Я долго в неё вглядывался. Как же это не Вика? Может, Юля переоделась? Тоже полная схожесть.
– Вы что, почкованием размножаетесь?
– Это я объясню, – мягко вмешался Николай Иванович. – Было три близняшки. Для вывода, далеко не нового, о том, что на человека более влияет среда, нежели наследственность, мы поместили малышек в разные обстоятельства. Первая, ваша сельская знакомица Юля, выросла грубоватой, курящей, пьющей. Вика простенькая, весёлая, как идеальная нетребовательная жена. Лора, пред вами, образованна, умна, холодна. Но думаю, что все настраиваемы на определённую волну. Понимаете, да?
– Не совсем.
– А как иначе, – объяснила Лора. – Ещё Гоголь сказал: баба что мешок, что положат, то и несёт.
– Умница, – похвалил её Николай Иванович.
– Да и сестрички мои тоже далеко не дуры, – заметила Лора и спросила меня: – А халат какого цвета вам подать?
– Арестантский. – Это я так пошутил.
– Ну-к что ж. – Николай Иванович дал понять, что время бежит: – Не будем драматуизировать, но всё-таки, всё-таки пока к старцу! – И скомандовал: – Лора, проводите.
К старцу так к старцу
– Прошу! – Лора повела лебединой рукой и повела по коридору.
Я поинтересовался:
– А вы тоже глушите порывы женских инстинктов голосом разума, как и Юля?
– Ну, это у нас семейное. А чего глушить, какие порывы, всё искусственно убито.
– Как?
– Давайте возьму под руку. Объясняю. Кто наши родители, мы не знаем. Мы – жертвы науки. То ли мы из пробирки, то ли клонированы. Нас поместили в различную среду, но одно опыление было одинаковым, телевизор был обязательной процедурой. Он и вытравил в нас всё женское. После него ничего не интересно.

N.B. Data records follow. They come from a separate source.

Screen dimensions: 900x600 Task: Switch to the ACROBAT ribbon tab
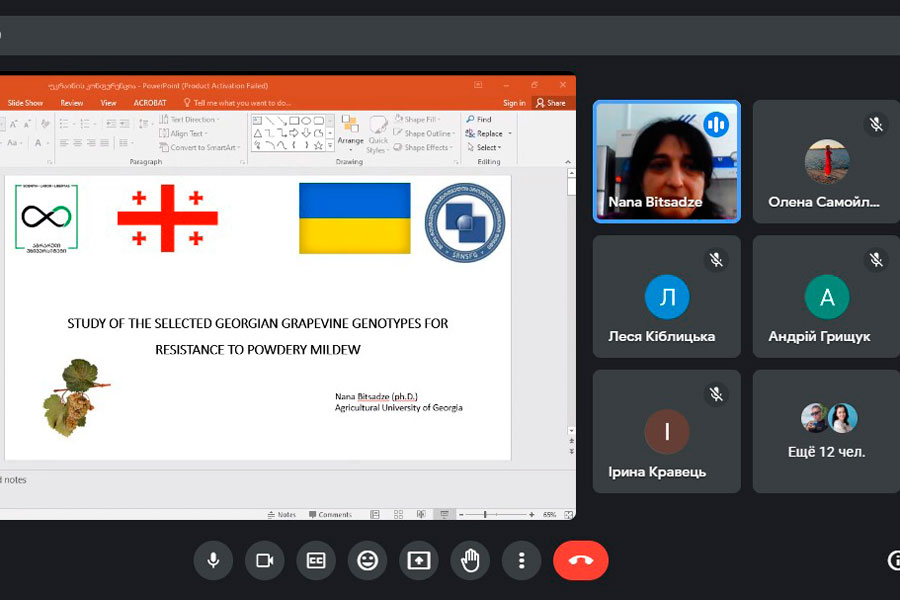tap(150, 103)
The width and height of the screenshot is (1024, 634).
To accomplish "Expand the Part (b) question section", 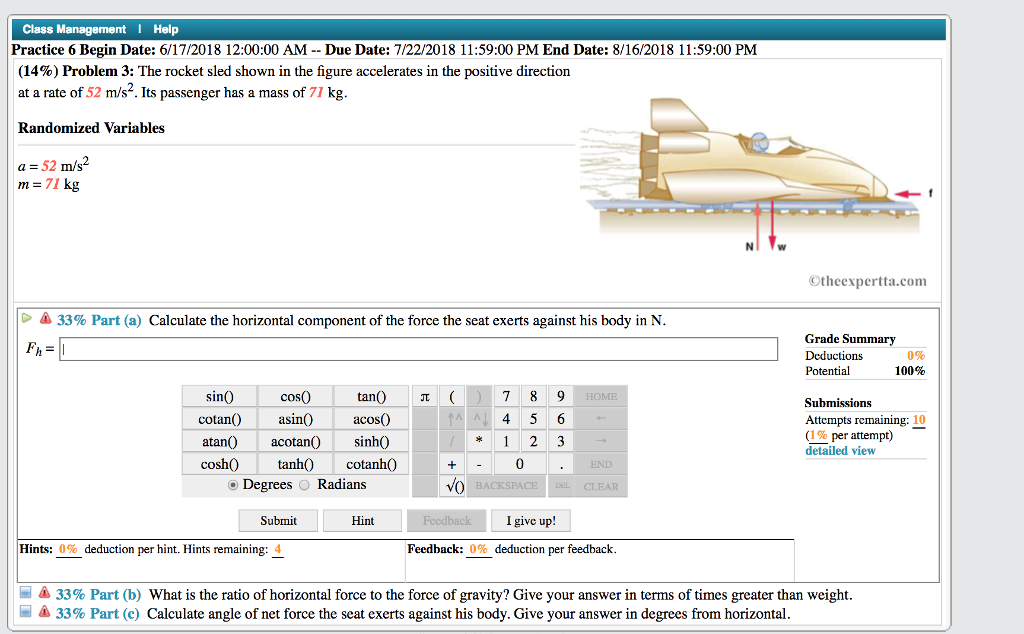I will (97, 594).
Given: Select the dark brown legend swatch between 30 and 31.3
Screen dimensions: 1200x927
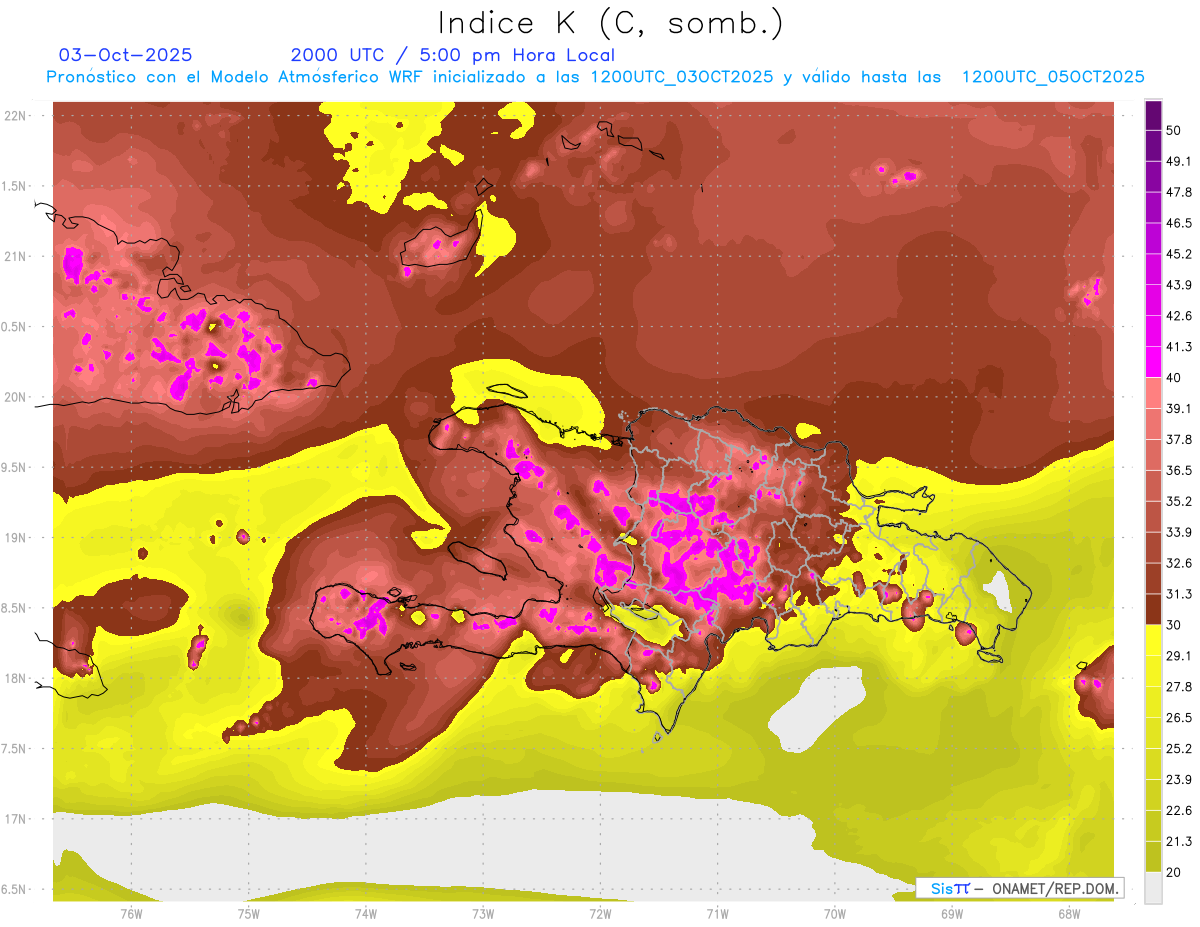Looking at the screenshot, I should 1153,609.
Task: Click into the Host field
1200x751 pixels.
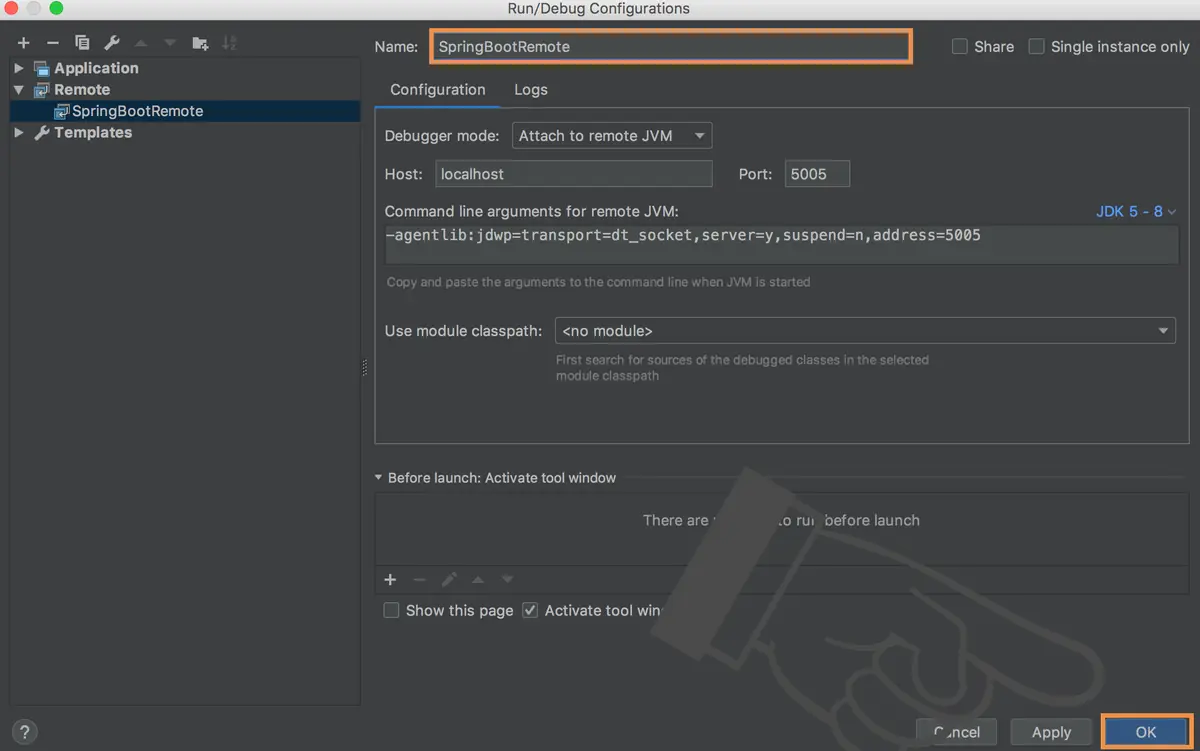Action: tap(574, 174)

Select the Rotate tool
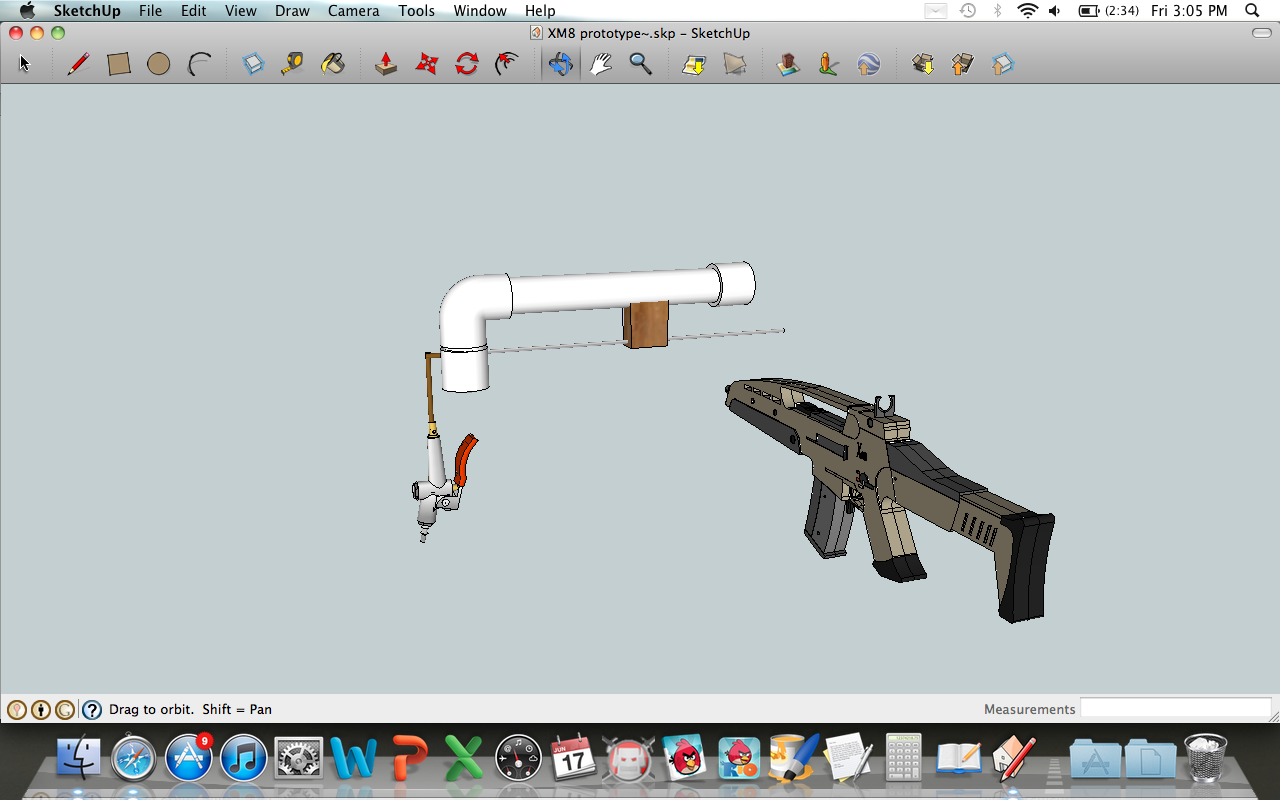pyautogui.click(x=467, y=64)
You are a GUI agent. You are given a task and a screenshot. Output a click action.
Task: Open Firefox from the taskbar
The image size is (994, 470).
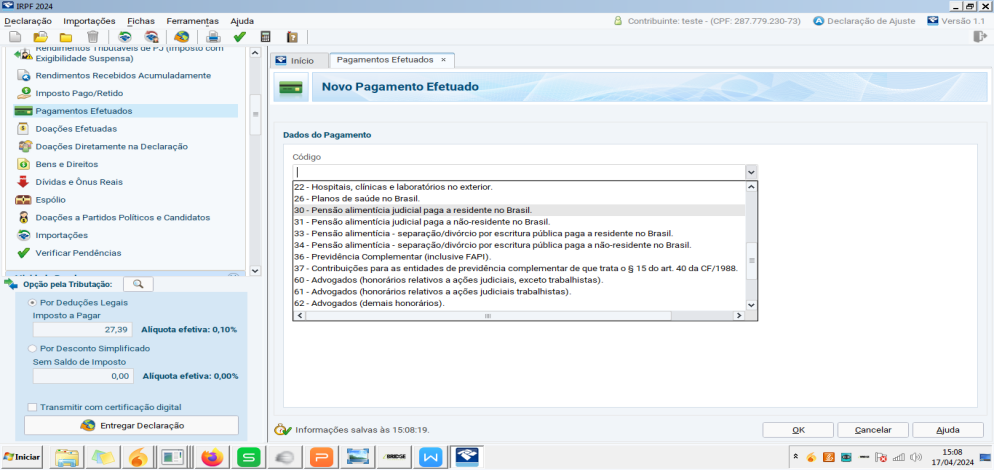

Читали – в Англии придурки с телевизором венчаются? Харизма у них такая. Телевизор, как вампир, все чувства высосал, ещё и Интернет. А этот вообще умосос. Юлька с её гулянками всё-таки меньше опылялась: загуляешь, так не до экрана, вот объяснение теперешних русских запоев – лучше травиться водкой, чем дурманом эфира. Так что Юлька немножко сохранилась, да и то. А уж как пристают. – Лора брезгливо потрясла белой кистью. – Сбрендили они со своими трендами и брендами. Оторвутся от компьютера, кого-то потискают для разрядки, вот и вся любовь. Они, конечно, думают, что живые. Машины. Даже хуже: джип же не лезет на «хонду». Постоим? – Пролетела минута молчания. Лора взмахнула ресницами: – К вам такое почтение, позвольте спросить, кого вы представляете?
– Только себя.
– Ой уж, ой уж. Тут никого от себя. Тут такая лоббёжка идёт!
Видимо, остановка была предусмотрена: на стене высветилась огромная карта мира, глядящая сквозь тюремную сетку параллелей и меридианов. Везде были на ней какие-то знаки: треугольники, кружочки, квадраты. Особенно испятнана была Россия. Жёлтые, зелёные, коричневые и чёрные кляксы портили её просторы.
– В Греции были? – спросила Лора.
– Да. А что Греция?
– Предстоит. А с другой стороны, на Святую гору Афон не сунешься. Женщинам там – но пасаран!
– Но пасаран. Да ведь и правильно, а?
– Как сказать. Хотя, думаю, такое вот рассуждение – была же бабья целая страна – Амазония. Была. И что мы доказали? А ничего. Вымерли амазонки, очень уж воевать любили. А мужчины молятся, вот и живут в веках. Хорошо на Афоне? А чем?
– Там никто за полторы тысячи лет не рождался, все приходят умирать.
– Страшно. – Лора поёжилась.
– Нет, там всё иначе. Там молчание и молитва. Я вначале, в первые приезды, побаивался ходить в костницы, где черепа лежат на полках, сотни и сотни, тысячи, потом стало так хорошо среди них. Вообще, Афон, как и Святая Земля, совсем русский. Идешь один по тропе, даже и не думаешь, что заблудишься, и вдруг так хорошо станет… Это я вам всё очень приблизительно.
– А на Афоне, на самом верху, есть какая-то главная церковь, да?